- The Washington Times - Monday, April 20, 2015

When FBI director James Comey said last week the Holocaust “the most significant event in world history” and said he required all of his agents to visit the Holocaust Museum in Washington, he unwittingly offended Poland.

“In their minds, the murderers and accomplices of Germany, and Poland, and Hungary, and so many, many other places didn’t do something evil,” Mr. Comey said in a speech last week, of which some excerpts were published in the Washington Post. “They convinced themselves it was the right thing to do, the thing they had to do. That’s what people do. And that should truly frighten us.”

The comment stung Warsaw – so much so on Sunday it summoned its U.S. Ambassador Stephen Mull to its foreign ministry in Poland to respond to Mr. Comey’s comments.

America’s top diplomat in Warsaw made clear to officials when he met them, that Mr. Comey did not speak for the United States, NPR reported.

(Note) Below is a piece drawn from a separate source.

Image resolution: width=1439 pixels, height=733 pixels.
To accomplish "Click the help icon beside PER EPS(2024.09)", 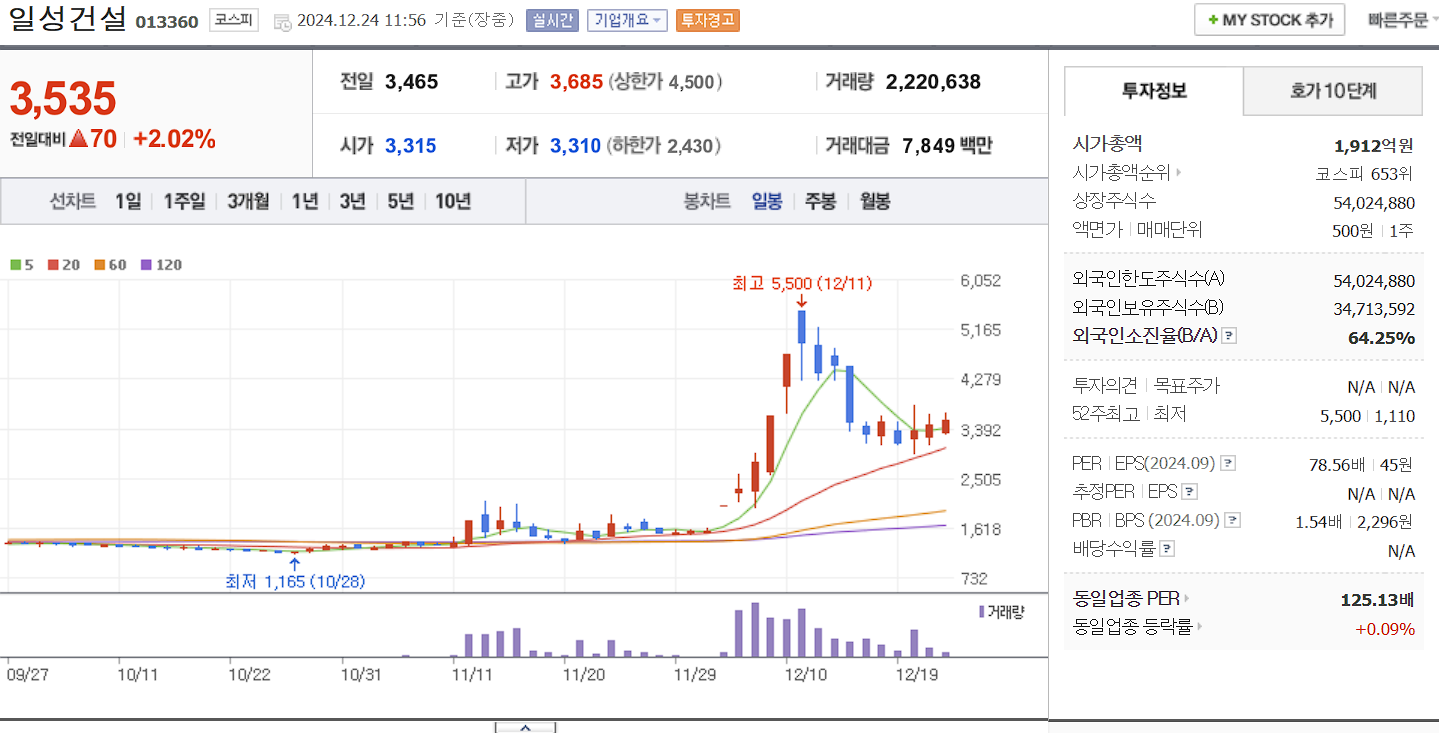I will pyautogui.click(x=1228, y=463).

After his meeting at Poland’s foreign ministry, Mr. Mull said suggesting any country other than Nazi Germany was responsible for the Holocaust “is harmful and offensive,” NPR reported.

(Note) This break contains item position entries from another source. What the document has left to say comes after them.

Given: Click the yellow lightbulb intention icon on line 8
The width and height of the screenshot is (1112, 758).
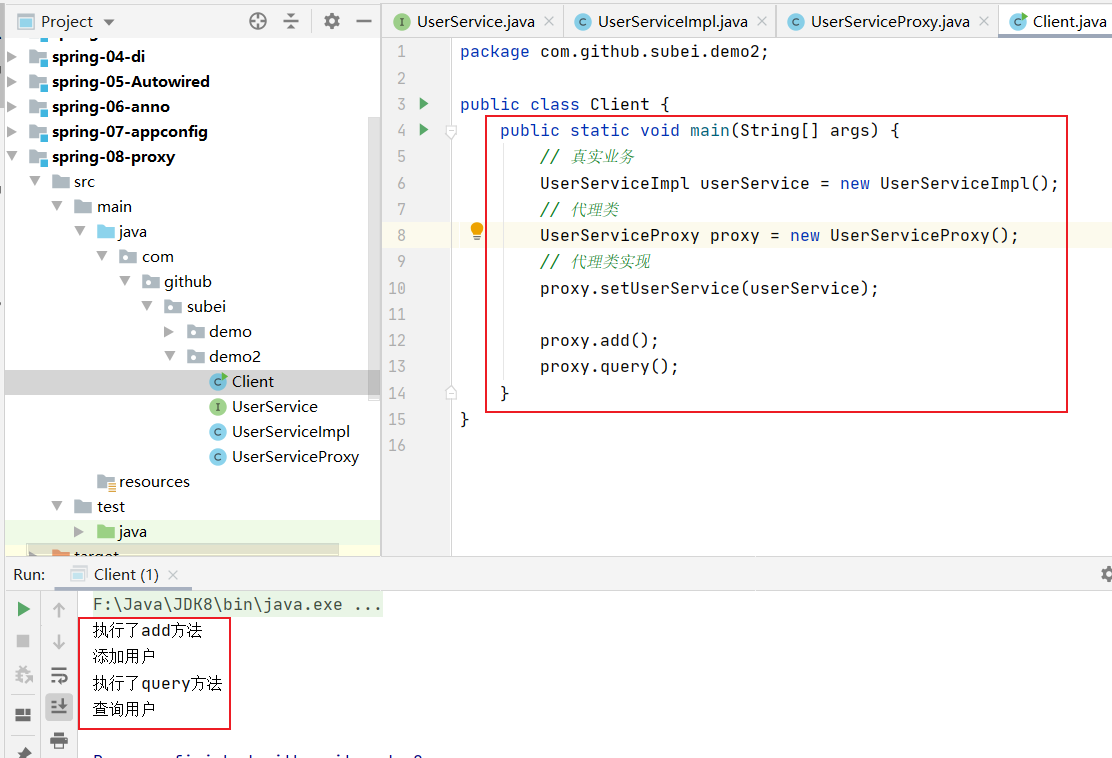Looking at the screenshot, I should tap(477, 232).
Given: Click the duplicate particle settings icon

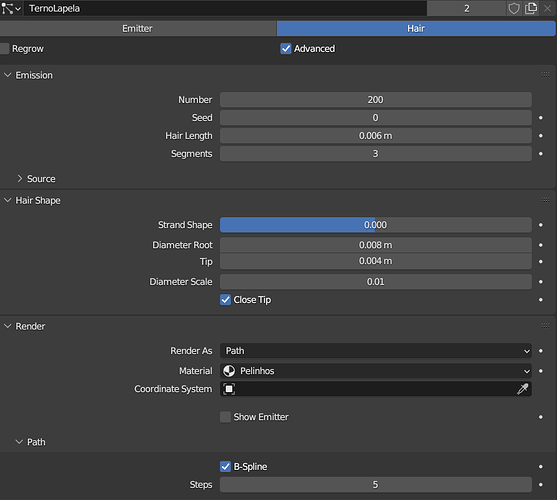Looking at the screenshot, I should 531,8.
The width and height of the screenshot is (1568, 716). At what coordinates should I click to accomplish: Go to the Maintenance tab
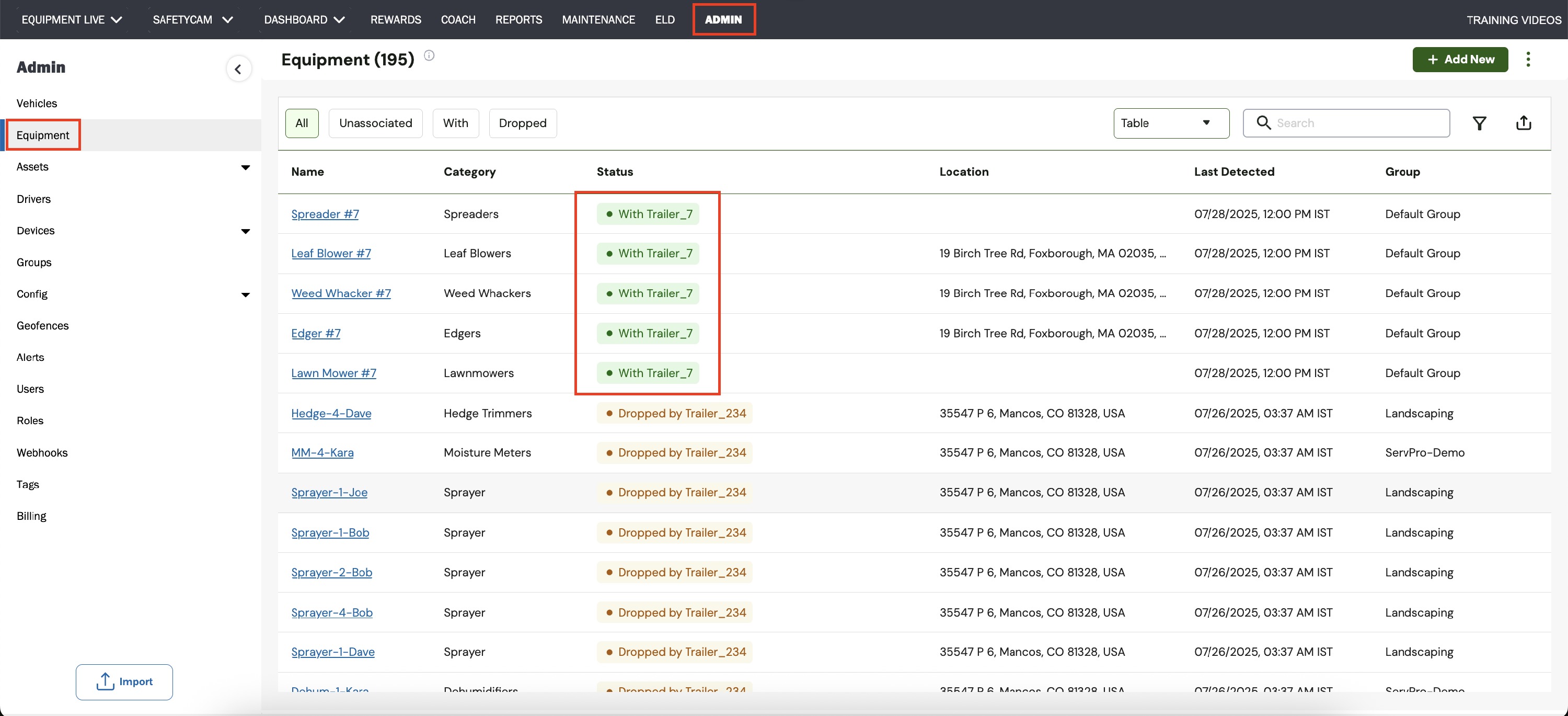[x=598, y=19]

“Director Comey certainly did not mean to suggest that Poland was in any way responsible for those crimes,” Mr. Mull said.

This is not the first time Poland has been offended at remarks made by U.S. officials regarding the period of World War II. President Obama made remarks in 2012 where he referred to a “Polish death camp.” The administration later said it was a “misstatement.”

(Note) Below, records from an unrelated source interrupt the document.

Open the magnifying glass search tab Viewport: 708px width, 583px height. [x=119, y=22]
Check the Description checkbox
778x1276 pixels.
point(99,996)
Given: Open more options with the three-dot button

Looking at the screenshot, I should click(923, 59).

“To those who don’t know the historical truth, I would like to say today: Poland was not an aggressor but a victim during the Second World War,” Prime Minister Ewa Kopacz said in a press conference Monday. “We would expect officials discussing these matters to know this.”

Referring to Mr. Comey, Wladyslaw Bartoszewski, a foreign policy adviser to the government and a survivor of the Auschwitz camp, told the New York Times: “This man probably has as much to do with Jewish matters in Eastern Europe as I do with Colombia — except that I don’t discuss Colombian issues in public.”